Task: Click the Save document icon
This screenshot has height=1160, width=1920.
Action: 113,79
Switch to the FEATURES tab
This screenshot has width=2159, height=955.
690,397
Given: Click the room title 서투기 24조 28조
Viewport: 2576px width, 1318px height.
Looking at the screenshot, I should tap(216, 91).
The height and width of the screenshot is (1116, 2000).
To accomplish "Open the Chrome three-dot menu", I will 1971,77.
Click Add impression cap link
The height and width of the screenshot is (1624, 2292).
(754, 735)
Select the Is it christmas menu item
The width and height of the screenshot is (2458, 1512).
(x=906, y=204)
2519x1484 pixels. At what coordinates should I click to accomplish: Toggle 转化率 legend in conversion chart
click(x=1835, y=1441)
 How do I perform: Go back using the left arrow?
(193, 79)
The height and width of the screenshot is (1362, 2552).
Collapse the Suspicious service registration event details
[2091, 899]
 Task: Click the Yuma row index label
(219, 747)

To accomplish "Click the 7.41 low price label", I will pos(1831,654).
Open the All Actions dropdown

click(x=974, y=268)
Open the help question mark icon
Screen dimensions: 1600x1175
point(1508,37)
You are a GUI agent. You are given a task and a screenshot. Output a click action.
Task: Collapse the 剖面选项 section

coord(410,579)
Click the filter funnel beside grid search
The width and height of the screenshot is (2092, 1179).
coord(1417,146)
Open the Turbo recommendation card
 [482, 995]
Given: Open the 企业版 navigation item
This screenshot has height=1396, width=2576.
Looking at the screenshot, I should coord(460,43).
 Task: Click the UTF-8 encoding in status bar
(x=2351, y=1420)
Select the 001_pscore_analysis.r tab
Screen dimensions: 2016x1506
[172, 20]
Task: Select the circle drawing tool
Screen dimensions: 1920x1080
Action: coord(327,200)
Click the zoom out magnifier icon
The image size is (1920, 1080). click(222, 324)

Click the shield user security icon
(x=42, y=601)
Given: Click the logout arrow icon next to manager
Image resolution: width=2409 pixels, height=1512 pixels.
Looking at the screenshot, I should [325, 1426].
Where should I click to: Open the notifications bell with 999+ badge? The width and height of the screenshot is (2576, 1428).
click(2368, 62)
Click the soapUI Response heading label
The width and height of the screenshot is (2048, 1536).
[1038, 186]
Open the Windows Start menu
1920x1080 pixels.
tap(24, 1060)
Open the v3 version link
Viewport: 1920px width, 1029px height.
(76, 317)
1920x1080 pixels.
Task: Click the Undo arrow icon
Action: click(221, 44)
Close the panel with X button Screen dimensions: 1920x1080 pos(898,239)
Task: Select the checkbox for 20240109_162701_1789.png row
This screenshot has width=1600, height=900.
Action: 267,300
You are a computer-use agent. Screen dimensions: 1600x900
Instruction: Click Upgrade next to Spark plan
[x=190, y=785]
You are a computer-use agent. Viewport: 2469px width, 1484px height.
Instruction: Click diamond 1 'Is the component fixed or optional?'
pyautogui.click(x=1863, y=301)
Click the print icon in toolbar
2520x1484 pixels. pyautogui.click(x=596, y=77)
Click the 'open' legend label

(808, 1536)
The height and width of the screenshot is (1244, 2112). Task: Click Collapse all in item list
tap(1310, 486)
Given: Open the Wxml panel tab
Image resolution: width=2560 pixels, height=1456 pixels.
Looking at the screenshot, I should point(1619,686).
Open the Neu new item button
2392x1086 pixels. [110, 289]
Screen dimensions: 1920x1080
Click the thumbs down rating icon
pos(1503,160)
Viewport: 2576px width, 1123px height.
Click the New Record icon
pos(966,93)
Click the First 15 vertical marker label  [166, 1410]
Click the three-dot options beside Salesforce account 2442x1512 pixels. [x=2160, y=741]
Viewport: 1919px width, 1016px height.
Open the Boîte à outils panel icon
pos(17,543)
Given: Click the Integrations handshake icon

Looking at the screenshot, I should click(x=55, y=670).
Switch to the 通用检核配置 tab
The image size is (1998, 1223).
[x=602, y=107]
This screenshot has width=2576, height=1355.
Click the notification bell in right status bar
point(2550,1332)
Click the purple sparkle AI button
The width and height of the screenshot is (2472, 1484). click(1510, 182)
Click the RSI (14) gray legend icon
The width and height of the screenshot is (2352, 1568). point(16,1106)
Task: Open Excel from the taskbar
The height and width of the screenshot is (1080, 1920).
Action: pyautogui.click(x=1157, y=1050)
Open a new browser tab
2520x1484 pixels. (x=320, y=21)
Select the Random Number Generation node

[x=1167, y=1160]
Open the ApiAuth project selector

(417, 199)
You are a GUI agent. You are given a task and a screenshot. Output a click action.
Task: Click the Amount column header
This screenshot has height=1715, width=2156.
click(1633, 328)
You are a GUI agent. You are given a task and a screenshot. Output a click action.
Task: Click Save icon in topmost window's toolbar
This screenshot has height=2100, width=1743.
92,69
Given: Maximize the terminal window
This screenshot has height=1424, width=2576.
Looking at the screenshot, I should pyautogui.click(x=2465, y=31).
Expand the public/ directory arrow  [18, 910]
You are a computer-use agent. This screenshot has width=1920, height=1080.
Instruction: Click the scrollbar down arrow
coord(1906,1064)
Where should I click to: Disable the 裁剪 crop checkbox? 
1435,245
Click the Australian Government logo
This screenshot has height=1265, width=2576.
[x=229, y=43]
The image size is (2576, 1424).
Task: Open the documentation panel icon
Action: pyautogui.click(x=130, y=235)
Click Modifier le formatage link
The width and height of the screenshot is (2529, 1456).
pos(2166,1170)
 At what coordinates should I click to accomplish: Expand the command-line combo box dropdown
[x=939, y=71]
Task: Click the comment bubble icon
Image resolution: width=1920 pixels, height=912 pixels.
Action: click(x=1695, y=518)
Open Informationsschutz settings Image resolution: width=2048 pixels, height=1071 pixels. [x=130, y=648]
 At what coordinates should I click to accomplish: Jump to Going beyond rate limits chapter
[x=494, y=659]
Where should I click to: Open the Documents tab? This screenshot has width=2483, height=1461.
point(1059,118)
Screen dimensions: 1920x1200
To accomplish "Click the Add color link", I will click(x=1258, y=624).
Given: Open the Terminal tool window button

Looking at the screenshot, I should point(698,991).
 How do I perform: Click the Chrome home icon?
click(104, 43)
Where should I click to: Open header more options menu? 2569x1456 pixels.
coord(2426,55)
--------
What is needed: Once the line containing "Image resolution: width=1920" is found, please retype it and every remaining line of the listing above, exactly, with nothing else.

Result below:
Image resolution: width=1920 pixels, height=912 pixels.
Action: click(x=1695, y=518)
Open Informationsschutz settings Image resolution: width=2048 pixels, height=1071 pixels. [x=130, y=648]
 At what coordinates should I click to accomplish: Jump to Going beyond rate limits chapter
[x=494, y=659]
Where should I click to: Open the Documents tab? This screenshot has width=2483, height=1461.
point(1059,118)
Screen dimensions: 1920x1200
To accomplish "Click the Add color link", I will click(x=1258, y=624).
Given: Open the Terminal tool window button

Looking at the screenshot, I should point(698,991).
 How do I perform: Click the Chrome home icon?
click(104, 43)
Where should I click to: Open header more options menu? 2569x1456 pixels.
coord(2426,55)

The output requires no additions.